(Saved data entries)
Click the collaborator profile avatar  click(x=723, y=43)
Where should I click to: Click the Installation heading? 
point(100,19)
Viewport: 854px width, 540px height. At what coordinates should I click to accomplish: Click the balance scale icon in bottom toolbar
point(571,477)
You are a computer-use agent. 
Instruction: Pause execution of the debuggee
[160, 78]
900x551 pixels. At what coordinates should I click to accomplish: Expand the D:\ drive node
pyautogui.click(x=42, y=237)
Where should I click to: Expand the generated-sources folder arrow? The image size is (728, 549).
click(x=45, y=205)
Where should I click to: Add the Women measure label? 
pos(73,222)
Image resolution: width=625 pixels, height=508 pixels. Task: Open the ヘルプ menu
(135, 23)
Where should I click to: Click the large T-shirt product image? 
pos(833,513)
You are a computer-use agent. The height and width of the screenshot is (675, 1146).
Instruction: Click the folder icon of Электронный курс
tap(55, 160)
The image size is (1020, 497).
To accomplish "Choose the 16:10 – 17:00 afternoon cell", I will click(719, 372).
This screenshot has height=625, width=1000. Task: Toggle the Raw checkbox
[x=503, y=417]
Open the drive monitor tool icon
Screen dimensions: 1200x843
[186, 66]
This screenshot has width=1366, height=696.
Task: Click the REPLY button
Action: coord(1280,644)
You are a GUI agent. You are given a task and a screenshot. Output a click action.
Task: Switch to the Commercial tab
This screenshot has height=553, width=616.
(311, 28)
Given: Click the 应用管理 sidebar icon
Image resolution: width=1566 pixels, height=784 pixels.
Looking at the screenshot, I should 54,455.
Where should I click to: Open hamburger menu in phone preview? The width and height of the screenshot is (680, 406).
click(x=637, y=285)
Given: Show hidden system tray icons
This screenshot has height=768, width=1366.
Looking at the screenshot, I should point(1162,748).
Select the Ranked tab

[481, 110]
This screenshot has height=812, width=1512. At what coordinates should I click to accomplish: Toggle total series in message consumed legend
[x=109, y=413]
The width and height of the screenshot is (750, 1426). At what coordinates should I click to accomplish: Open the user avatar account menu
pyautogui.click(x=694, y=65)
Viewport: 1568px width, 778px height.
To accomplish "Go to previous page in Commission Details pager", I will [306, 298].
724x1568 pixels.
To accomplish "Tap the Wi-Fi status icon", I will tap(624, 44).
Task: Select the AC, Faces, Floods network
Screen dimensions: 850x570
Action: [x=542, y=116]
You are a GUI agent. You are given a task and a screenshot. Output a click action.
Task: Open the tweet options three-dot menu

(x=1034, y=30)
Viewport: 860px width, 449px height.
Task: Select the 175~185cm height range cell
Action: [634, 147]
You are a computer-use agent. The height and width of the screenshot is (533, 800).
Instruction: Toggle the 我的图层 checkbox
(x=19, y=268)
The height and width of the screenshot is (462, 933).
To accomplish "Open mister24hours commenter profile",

[Problem to solve] What you hand back must match the records above exactly.

[Answer to this exercise]
Click the collaborator profile avatar  click(x=723, y=43)
Where should I click to: Click the Installation heading? 
point(100,19)
Viewport: 854px width, 540px height. At what coordinates should I click to accomplish: Click the balance scale icon in bottom toolbar
point(571,477)
You are a computer-use agent. 
Instruction: Pause execution of the debuggee
[160, 78]
900x551 pixels. At what coordinates should I click to accomplish: Expand the D:\ drive node
pyautogui.click(x=42, y=237)
Where should I click to: Expand the generated-sources folder arrow? The image size is (728, 549).
click(x=45, y=205)
Where should I click to: Add the Women measure label? 
pos(73,222)
Image resolution: width=625 pixels, height=508 pixels. Task: Open the ヘルプ menu
(135, 23)
Where should I click to: Click the large T-shirt product image? 
pos(833,513)
You are a computer-use agent. The height and width of the screenshot is (675, 1146).
Instruction: Click the folder icon of Электронный курс
tap(55, 160)
The image size is (1020, 497).
To accomplish "Choose the 16:10 – 17:00 afternoon cell", I will click(719, 372).
This screenshot has height=625, width=1000. Task: Toggle the Raw checkbox
[x=503, y=417]
Open the drive monitor tool icon
Screen dimensions: 1200x843
[186, 66]
This screenshot has width=1366, height=696.
Task: Click the REPLY button
Action: coord(1280,644)
You are a GUI agent. You are given a task and a screenshot. Output a click action.
Task: Switch to the Commercial tab
This screenshot has height=553, width=616.
(311, 28)
Given: Click the 应用管理 sidebar icon
Image resolution: width=1566 pixels, height=784 pixels.
Looking at the screenshot, I should 54,455.
Where should I click to: Open hamburger menu in phone preview? The width and height of the screenshot is (680, 406).
click(x=637, y=285)
Given: Show hidden system tray icons
This screenshot has height=768, width=1366.
Looking at the screenshot, I should point(1162,748).
Select the Ranked tab

[481, 110]
This screenshot has height=812, width=1512. At what coordinates should I click to accomplish: Toggle total series in message consumed legend
[x=109, y=413]
The width and height of the screenshot is (750, 1426). At what coordinates should I click to accomplish: Open the user avatar account menu
pyautogui.click(x=694, y=65)
Viewport: 1568px width, 778px height.
To accomplish "Go to previous page in Commission Details pager", I will [306, 298].
724x1568 pixels.
To accomplish "Tap the Wi-Fi status icon", I will tap(624, 44).
Task: Select the AC, Faces, Floods network
Screen dimensions: 850x570
Action: [x=542, y=116]
You are a GUI agent. You are given a task and a screenshot. Output a click action.
Task: Open the tweet options three-dot menu

(x=1034, y=30)
Viewport: 860px width, 449px height.
Task: Select the 175~185cm height range cell
Action: [634, 147]
You are a computer-use agent. The height and width of the screenshot is (533, 800).
Instruction: Toggle the 我的图层 checkbox
(x=19, y=268)
The height and width of the screenshot is (462, 933).
To accomplish "Open mister24hours commenter profile",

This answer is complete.